--- Brief ---
From the listing below, select every line where the word "agent" appears.

========

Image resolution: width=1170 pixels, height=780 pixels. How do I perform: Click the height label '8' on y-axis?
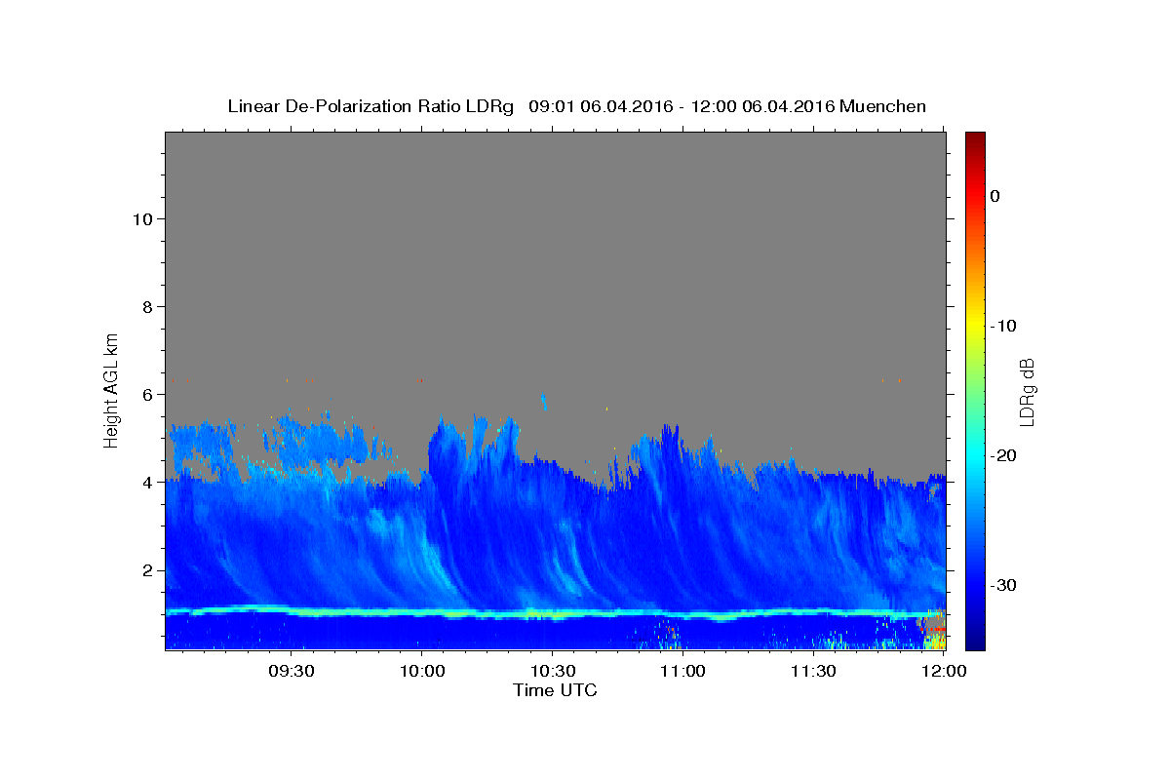(x=146, y=307)
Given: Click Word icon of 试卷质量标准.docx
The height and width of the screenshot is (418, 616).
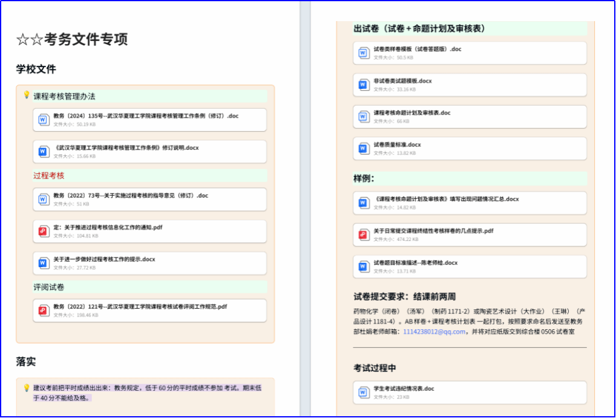Looking at the screenshot, I should [x=363, y=149].
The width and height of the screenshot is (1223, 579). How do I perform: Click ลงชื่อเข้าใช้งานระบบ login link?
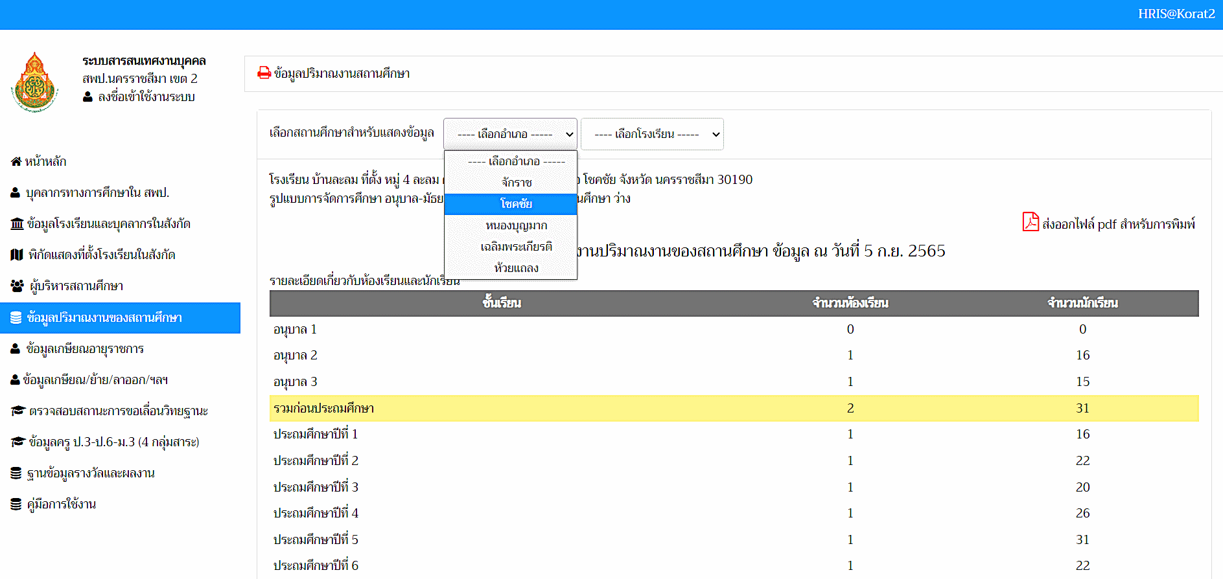[146, 97]
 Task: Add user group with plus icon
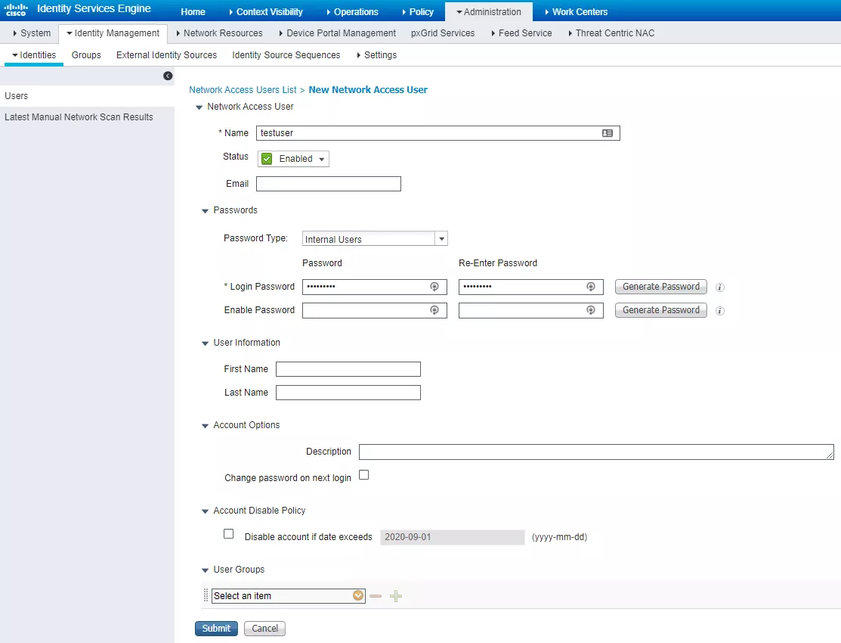[x=396, y=596]
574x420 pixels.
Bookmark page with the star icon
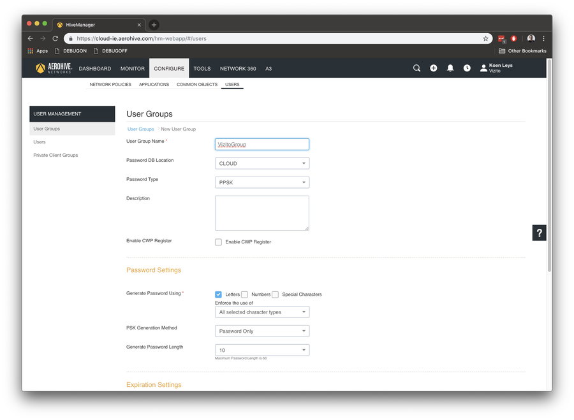coord(485,38)
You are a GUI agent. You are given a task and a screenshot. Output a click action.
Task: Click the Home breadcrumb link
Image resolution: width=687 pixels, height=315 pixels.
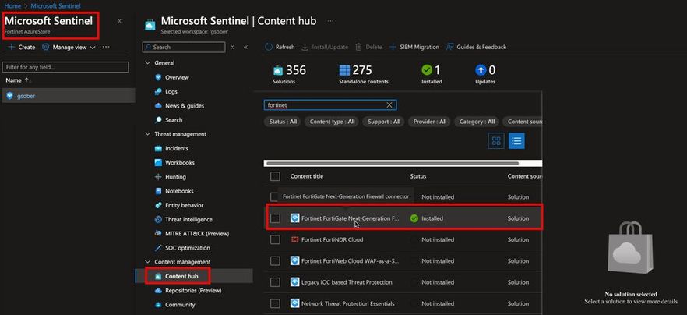click(12, 5)
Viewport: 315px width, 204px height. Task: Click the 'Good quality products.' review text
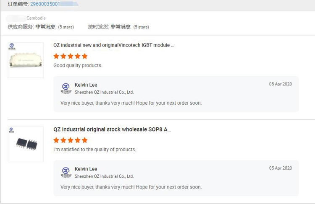pos(78,66)
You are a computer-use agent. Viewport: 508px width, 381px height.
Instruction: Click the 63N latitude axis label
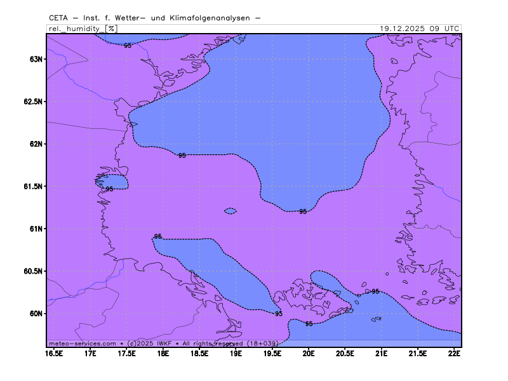(35, 59)
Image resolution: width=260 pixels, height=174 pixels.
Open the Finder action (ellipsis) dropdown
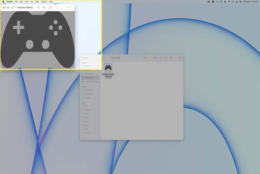172,58
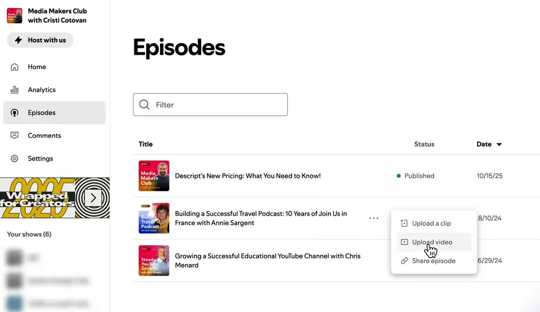Image resolution: width=540 pixels, height=312 pixels.
Task: Reverse sorting with the Date column arrow
Action: (499, 144)
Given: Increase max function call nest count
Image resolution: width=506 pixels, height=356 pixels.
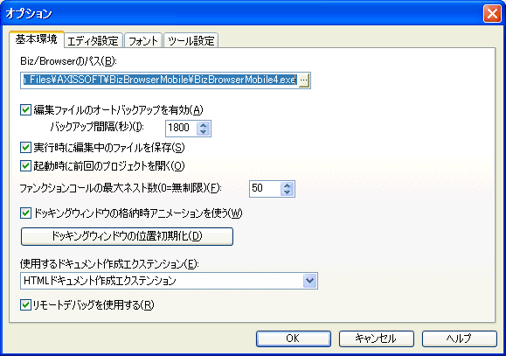Looking at the screenshot, I should coord(288,185).
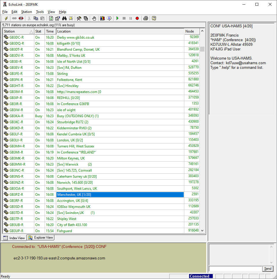Image resolution: width=277 pixels, height=279 pixels.
Task: Open the hammer Setup tools icon
Action: click(x=79, y=18)
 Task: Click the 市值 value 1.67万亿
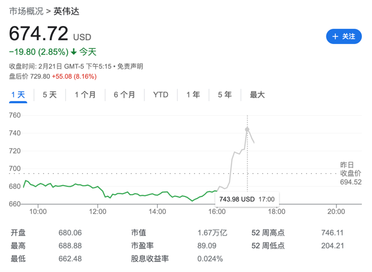[x=212, y=232]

========

--- Answer for the task ---
You are a GUI agent. You are given a task and a screenshot. Output a click action.
You are a computer-use agent. Viewport: 508px width, 381px height.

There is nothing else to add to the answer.